### Work required
Write out the items verbatim, covering only the part that opens with the line containing "Click the Clear Log icon" and closes with the line containing "coord(306,308)", both of those lines included.

### Dataset extract

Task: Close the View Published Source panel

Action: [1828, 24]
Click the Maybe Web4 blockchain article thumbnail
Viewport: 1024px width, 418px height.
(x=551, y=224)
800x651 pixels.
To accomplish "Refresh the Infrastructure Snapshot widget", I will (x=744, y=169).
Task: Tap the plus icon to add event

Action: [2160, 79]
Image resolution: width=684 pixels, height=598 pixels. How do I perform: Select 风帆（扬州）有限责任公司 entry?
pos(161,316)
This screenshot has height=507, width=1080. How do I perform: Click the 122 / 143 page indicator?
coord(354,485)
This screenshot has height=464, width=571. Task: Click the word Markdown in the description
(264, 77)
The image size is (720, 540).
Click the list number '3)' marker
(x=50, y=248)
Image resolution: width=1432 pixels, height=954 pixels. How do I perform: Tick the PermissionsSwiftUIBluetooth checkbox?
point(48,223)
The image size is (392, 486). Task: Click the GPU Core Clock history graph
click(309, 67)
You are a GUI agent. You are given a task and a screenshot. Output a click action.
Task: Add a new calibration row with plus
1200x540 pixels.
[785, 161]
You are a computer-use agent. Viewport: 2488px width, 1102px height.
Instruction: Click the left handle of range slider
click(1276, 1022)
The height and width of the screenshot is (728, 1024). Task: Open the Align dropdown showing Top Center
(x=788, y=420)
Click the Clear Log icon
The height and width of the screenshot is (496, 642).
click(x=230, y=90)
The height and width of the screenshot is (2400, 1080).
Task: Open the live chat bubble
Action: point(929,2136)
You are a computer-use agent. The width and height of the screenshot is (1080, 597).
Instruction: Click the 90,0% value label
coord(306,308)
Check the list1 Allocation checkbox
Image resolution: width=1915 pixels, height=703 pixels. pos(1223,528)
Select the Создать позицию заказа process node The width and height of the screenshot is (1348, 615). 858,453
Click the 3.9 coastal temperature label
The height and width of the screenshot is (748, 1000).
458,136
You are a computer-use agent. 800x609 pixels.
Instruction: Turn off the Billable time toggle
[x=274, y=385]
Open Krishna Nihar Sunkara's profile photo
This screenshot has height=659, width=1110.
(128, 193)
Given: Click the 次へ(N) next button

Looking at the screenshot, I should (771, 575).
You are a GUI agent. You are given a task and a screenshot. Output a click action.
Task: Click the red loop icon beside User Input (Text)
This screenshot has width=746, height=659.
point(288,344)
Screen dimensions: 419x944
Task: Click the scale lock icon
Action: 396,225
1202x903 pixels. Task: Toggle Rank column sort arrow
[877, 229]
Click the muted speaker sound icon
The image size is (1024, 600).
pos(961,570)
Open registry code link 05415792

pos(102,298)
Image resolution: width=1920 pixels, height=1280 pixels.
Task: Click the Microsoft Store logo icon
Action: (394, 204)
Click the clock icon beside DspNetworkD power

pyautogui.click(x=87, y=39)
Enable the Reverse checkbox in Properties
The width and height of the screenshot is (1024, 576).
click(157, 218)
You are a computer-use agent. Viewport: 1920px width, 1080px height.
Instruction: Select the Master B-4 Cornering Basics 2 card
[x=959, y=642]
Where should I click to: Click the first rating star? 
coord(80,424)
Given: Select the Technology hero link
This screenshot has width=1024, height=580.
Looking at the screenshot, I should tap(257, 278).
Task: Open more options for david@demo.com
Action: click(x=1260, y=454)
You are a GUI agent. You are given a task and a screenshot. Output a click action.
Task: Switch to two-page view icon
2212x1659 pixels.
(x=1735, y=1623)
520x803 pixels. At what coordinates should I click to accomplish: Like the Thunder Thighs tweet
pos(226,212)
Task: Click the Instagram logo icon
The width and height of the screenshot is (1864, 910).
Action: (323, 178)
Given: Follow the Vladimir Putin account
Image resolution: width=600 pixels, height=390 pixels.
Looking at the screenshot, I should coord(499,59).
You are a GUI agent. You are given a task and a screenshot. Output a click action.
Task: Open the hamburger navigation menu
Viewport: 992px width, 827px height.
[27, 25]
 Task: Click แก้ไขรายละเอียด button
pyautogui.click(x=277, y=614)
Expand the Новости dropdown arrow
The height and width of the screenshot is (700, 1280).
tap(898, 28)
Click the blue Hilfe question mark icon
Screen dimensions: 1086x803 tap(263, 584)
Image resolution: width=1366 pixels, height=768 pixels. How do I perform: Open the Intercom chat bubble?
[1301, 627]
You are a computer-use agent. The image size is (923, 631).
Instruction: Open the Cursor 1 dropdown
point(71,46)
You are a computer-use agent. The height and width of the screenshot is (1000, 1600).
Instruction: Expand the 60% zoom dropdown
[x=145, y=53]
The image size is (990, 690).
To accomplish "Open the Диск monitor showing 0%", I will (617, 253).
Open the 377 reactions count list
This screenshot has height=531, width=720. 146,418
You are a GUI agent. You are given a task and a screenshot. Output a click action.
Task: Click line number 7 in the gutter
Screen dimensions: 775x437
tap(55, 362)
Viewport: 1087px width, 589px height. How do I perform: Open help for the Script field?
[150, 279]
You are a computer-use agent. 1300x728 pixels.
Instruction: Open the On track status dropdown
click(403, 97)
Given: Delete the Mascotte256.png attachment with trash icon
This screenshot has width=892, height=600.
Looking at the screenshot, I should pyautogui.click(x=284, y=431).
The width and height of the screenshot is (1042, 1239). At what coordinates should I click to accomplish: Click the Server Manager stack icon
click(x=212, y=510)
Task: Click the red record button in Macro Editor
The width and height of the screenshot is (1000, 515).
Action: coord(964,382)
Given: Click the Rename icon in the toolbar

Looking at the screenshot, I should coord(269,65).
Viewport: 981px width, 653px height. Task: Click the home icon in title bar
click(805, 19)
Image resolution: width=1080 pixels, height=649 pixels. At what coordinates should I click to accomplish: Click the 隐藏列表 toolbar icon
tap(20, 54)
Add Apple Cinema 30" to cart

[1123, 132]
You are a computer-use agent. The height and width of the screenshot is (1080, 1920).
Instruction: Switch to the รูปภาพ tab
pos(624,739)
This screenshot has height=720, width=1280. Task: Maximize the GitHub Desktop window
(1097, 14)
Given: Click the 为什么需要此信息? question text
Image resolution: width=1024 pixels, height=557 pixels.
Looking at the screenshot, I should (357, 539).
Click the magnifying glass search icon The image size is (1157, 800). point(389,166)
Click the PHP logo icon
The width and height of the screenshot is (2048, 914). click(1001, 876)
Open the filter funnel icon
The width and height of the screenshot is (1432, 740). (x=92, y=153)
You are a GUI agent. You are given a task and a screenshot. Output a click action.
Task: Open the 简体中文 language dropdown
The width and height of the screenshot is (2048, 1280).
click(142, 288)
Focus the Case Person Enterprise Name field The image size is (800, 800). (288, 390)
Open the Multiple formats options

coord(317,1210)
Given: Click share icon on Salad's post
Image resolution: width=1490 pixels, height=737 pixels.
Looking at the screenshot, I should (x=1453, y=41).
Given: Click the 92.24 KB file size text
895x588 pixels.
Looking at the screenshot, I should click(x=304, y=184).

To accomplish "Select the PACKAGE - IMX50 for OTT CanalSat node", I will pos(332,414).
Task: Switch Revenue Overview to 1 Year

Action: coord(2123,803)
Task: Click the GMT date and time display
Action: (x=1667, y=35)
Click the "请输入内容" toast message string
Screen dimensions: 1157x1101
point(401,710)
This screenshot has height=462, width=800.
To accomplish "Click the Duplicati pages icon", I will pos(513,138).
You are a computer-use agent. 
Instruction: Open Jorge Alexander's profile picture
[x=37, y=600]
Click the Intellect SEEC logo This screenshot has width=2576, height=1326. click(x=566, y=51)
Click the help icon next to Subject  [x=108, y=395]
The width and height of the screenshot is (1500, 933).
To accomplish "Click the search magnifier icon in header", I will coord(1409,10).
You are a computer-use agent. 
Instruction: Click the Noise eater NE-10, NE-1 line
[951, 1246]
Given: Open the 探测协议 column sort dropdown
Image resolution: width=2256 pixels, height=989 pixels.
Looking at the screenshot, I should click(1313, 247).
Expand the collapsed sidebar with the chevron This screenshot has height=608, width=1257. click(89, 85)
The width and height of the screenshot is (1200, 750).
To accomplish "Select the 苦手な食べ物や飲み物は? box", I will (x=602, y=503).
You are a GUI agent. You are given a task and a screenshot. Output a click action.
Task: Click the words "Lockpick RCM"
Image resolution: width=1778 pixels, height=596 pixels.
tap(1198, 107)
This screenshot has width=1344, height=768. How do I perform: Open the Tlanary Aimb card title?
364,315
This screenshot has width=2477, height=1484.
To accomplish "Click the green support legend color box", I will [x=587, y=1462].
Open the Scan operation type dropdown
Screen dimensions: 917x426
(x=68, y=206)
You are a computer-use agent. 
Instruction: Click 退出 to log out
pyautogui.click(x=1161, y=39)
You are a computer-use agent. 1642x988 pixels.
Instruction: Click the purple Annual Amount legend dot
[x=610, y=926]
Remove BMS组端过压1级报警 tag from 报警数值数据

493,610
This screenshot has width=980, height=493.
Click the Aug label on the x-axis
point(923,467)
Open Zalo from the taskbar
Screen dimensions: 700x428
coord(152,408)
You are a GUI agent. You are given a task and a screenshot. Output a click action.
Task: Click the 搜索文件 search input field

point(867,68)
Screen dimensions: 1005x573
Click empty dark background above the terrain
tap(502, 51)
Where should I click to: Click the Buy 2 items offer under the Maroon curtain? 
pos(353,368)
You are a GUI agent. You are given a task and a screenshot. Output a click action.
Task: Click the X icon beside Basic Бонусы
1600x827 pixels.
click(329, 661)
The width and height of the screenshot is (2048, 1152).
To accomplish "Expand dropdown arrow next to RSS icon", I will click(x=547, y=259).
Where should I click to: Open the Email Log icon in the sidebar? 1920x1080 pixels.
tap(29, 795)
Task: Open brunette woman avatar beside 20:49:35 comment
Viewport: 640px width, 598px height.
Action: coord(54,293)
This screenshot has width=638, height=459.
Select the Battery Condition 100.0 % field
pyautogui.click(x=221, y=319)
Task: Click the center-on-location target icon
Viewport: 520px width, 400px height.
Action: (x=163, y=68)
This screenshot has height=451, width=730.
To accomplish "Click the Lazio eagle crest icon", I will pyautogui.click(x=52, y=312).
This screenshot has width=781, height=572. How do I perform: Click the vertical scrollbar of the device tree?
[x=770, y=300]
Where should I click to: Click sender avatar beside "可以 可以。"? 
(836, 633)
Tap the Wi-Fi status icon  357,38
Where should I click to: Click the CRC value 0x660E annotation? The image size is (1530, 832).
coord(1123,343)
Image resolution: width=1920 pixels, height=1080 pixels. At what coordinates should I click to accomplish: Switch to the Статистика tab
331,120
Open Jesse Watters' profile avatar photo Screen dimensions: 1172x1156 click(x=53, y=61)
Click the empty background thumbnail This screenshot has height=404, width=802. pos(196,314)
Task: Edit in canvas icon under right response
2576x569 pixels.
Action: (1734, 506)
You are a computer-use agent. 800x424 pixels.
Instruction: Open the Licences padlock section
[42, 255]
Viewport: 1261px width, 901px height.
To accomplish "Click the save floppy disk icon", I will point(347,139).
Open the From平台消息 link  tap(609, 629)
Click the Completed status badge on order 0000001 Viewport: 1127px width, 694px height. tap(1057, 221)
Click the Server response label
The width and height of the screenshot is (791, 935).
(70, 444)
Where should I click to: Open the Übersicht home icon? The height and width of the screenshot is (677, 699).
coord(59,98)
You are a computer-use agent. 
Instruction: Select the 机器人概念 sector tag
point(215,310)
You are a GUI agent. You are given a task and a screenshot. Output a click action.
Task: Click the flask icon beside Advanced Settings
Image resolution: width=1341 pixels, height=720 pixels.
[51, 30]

### Exercise output
Click the Clear Log icon
The height and width of the screenshot is (496, 642).
click(x=230, y=90)
The height and width of the screenshot is (2400, 1080).
Task: Open the live chat bubble
Action: point(929,2136)
You are a computer-use agent. The width and height of the screenshot is (1080, 597).
Instruction: Click the 90,0% value label
coord(306,308)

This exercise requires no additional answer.